- Supply shortages contributed to rising inflationary pressures for firms, the IHS Markit PMI shows.
- While firms had to deal with higher prices, there was limited pass-through to consumers.
- Some firms introduced price discounts to encourage market demand.
Domestic production experiences cost pressures, driven by global supply chain issues, the IHS Markit indicated.
IHS Markit on Wednesday released its Purchasing Managers' Index (PMI) for March. The PMI is an indicator of private sector business performance. A figure higher than 50 indicates an improvement in the sector, while a figure below 50 indicates a deterioration.

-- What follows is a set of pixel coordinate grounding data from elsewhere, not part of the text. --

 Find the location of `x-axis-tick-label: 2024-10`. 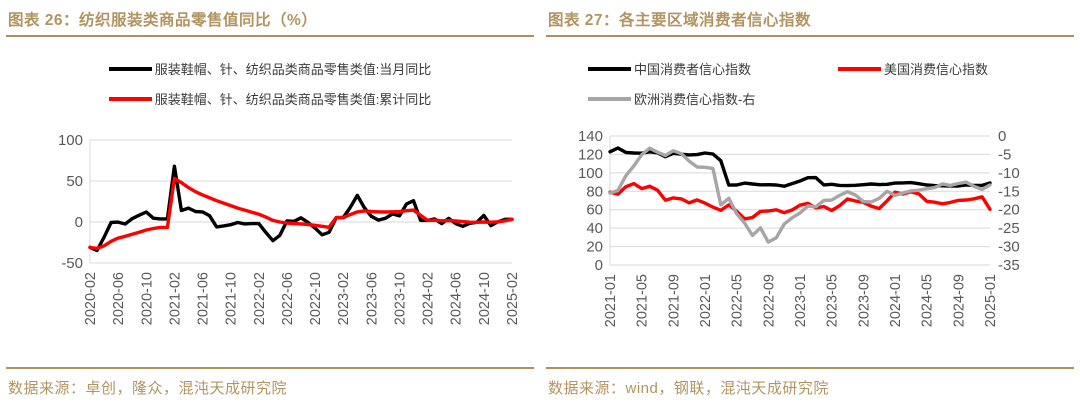

x-axis-tick-label: 2024-10 is located at coordinates (485, 298).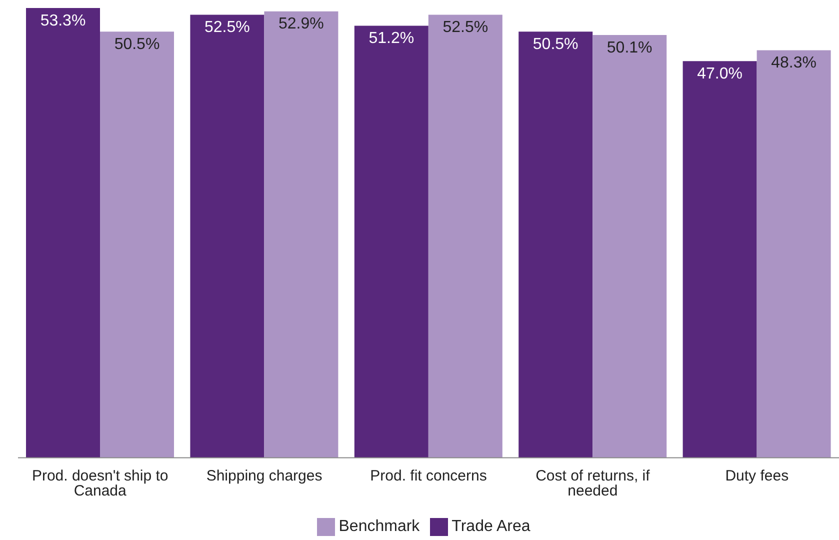 Image resolution: width=839 pixels, height=540 pixels. I want to click on data-label: 48.3%, so click(794, 63).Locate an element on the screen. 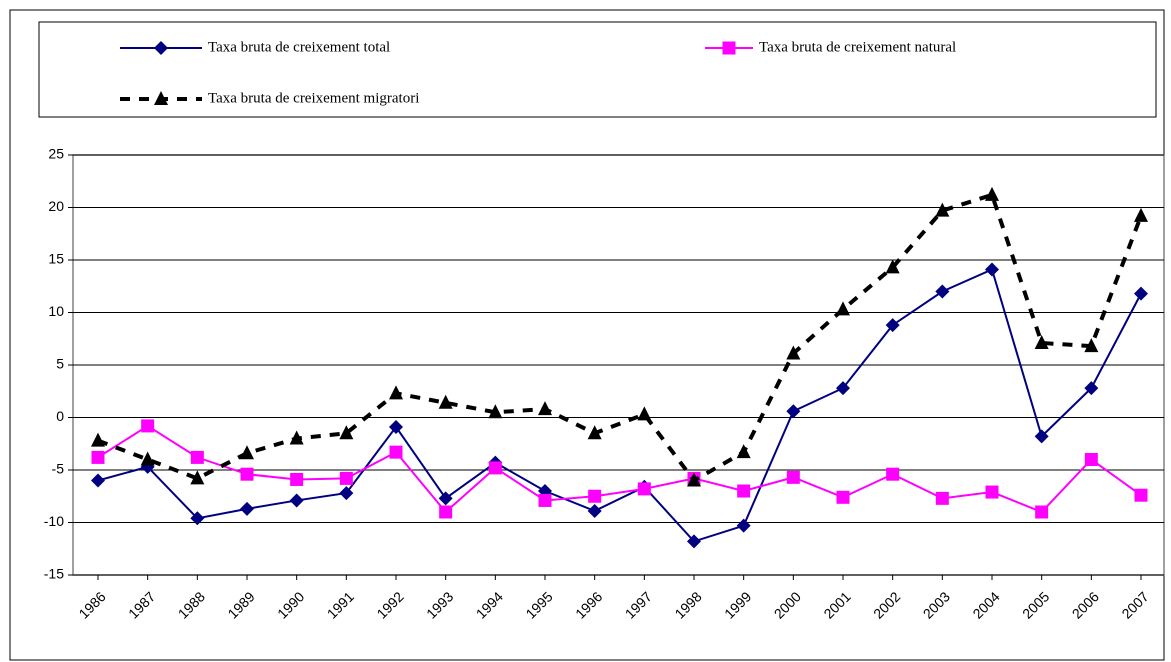 This screenshot has width=1171, height=662. y-tick-label: 5 is located at coordinates (60, 364).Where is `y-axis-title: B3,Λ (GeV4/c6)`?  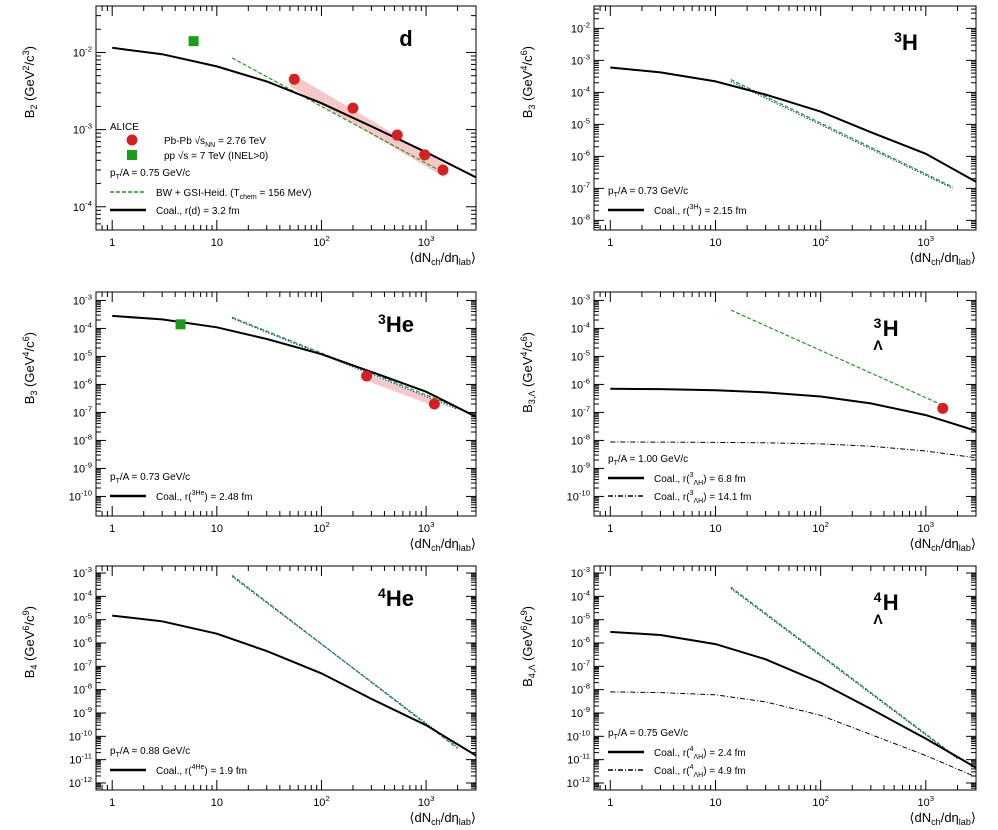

The March PMI lifted slightly from 50.2 to 50.3. "The latest reading pointed to a marginal improvement in operating conditions," the report read.
Cost inflationary pressures picked up, as companies had to deal with input shortages linked to global supply issues, the survey revealed.
"South African firms saw a steep mark-up of input prices during March, with the rate of inflation the highest in 29 months and looking likely to accelerate further in the second quarter as global supply issues widen," said IHS Markit economist David Owen.
"… The recent Suez Canal crisis which will likely delay deliveries in April and push global prices higher," Owen added.
In a separate note on the Suez Canal interruption over a week ago, Denys Hobson, logistics and pricing analyst for Investec For Business, noted that there would likely be delays, shortages and price increases over the next two to three weeks.
Hobson expects that higher import prices will eventually be passed onto consumers.
"The additional cost pressures are becoming too high for the small and medium-sized importers. For those companies supplying bigger retailers with imported products, there is little or zero room to readjust pricing after orders have been placed," said Hobson. "As such, these costs and surcharges are likely to be passed down to the consumer in the coming months."
While purchase prices for firms soared to their highest level since October 2018, the pass-through to customers was only partial during March. Output charges increased modestly compared to input costs, the report indicated.
Many firms also offered price discounts to stimulate demand.
On the demand side, new order volumes fell for a fifth consecutive month, the downturn was its fastest since November 2020.
"According to anecdotal evidence, coronavirus disease 2019 remained the chief factor influencing customer orders, leading to falls in both new client sales, contract renewals and export demand."
Job reductions continued in March as companies tried to lower costs. Business expectations for the future are slightly lower than in February but still positive.
"Hopes of an end to the Covid-19 pandemic mainly drove firms' optimism, although some respondents were wary of a further decline in sales," the report read.
There may be additional supply constraints to activity in the coming months before the global rollout of vaccines can restore business confidence and global demand, said Owen.